═════ RECORDS SUPPLIED

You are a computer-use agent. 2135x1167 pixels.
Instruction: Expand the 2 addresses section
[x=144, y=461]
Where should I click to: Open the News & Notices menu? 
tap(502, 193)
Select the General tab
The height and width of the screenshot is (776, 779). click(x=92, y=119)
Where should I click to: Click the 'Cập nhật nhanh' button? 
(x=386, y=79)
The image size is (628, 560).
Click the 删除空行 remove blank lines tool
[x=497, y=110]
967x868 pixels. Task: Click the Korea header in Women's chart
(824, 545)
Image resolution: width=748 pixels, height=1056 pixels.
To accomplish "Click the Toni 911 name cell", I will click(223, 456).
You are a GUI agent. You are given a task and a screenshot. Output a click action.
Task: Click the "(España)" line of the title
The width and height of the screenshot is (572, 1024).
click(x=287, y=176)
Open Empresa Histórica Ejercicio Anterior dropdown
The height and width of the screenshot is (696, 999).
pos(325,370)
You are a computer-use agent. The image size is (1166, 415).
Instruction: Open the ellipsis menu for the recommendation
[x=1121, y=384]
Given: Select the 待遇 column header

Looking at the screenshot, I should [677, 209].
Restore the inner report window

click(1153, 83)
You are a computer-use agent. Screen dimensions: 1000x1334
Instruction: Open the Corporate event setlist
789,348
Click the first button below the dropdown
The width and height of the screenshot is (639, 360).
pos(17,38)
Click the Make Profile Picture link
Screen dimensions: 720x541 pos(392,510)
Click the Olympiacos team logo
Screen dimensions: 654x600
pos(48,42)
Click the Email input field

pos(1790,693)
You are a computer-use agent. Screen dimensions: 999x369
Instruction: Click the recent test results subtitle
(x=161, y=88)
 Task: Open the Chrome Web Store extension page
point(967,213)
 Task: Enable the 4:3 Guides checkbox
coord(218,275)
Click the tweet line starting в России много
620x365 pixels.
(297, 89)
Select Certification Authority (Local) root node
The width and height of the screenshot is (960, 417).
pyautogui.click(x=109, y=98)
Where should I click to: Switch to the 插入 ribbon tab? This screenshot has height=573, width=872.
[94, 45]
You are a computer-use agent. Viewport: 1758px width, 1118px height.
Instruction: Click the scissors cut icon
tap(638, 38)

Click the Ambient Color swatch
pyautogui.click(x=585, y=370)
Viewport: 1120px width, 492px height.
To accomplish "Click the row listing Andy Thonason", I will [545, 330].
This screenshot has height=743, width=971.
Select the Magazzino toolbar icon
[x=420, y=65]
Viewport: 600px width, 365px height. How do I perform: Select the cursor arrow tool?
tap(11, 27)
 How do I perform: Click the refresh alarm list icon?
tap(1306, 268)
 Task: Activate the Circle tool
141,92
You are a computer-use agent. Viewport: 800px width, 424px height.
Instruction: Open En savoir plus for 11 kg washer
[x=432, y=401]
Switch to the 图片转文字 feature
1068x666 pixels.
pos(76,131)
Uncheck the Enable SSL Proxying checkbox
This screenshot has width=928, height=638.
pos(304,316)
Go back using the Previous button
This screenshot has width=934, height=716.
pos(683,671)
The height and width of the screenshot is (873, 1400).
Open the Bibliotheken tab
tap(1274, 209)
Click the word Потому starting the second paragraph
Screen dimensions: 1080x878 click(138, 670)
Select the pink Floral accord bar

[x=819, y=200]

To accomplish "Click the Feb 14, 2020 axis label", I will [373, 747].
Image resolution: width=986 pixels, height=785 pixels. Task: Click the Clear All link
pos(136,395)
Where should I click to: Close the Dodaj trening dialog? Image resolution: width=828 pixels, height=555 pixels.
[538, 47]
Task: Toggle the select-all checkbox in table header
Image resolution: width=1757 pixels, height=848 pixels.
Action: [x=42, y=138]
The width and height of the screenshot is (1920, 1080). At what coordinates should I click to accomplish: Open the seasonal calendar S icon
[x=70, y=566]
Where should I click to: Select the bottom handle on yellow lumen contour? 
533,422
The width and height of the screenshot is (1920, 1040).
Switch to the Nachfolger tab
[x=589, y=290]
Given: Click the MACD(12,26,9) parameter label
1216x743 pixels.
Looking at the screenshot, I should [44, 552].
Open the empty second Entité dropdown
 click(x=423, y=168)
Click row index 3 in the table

══════════

Retype, without changes, the lines from the line holding "Select the Magazzino toolbar icon" to the end of the data, both ends included.

*EXERCISE RESULT*.
Select the Magazzino toolbar icon
[x=420, y=65]
Viewport: 600px width, 365px height. How do I perform: Select the cursor arrow tool?
tap(11, 27)
 How do I perform: Click the refresh alarm list icon?
tap(1306, 268)
 Task: Activate the Circle tool
141,92
You are a computer-use agent. Viewport: 800px width, 424px height.
Instruction: Open En savoir plus for 11 kg washer
[x=432, y=401]
Switch to the 图片转文字 feature
1068x666 pixels.
pos(76,131)
Uncheck the Enable SSL Proxying checkbox
This screenshot has width=928, height=638.
pos(304,316)
Go back using the Previous button
This screenshot has width=934, height=716.
pos(683,671)
The height and width of the screenshot is (873, 1400).
Open the Bibliotheken tab
tap(1274, 209)
Click the word Потому starting the second paragraph
Screen dimensions: 1080x878 click(138, 670)
Select the pink Floral accord bar

[x=819, y=200]

To accomplish "Click the Feb 14, 2020 axis label", I will [373, 747].
Image resolution: width=986 pixels, height=785 pixels. Task: Click the Clear All link
pos(136,395)
Where should I click to: Close the Dodaj trening dialog? Image resolution: width=828 pixels, height=555 pixels.
[538, 47]
Task: Toggle the select-all checkbox in table header
Image resolution: width=1757 pixels, height=848 pixels.
Action: [x=42, y=138]
The width and height of the screenshot is (1920, 1080). At what coordinates should I click to accomplish: Open the seasonal calendar S icon
[x=70, y=566]
Where should I click to: Select the bottom handle on yellow lumen contour? 
533,422
The width and height of the screenshot is (1920, 1040).
Switch to the Nachfolger tab
[x=589, y=290]
Given: Click the MACD(12,26,9) parameter label
1216x743 pixels.
Looking at the screenshot, I should [44, 552].
Open the empty second Entité dropdown
 click(x=423, y=168)
Click row index 3 in the table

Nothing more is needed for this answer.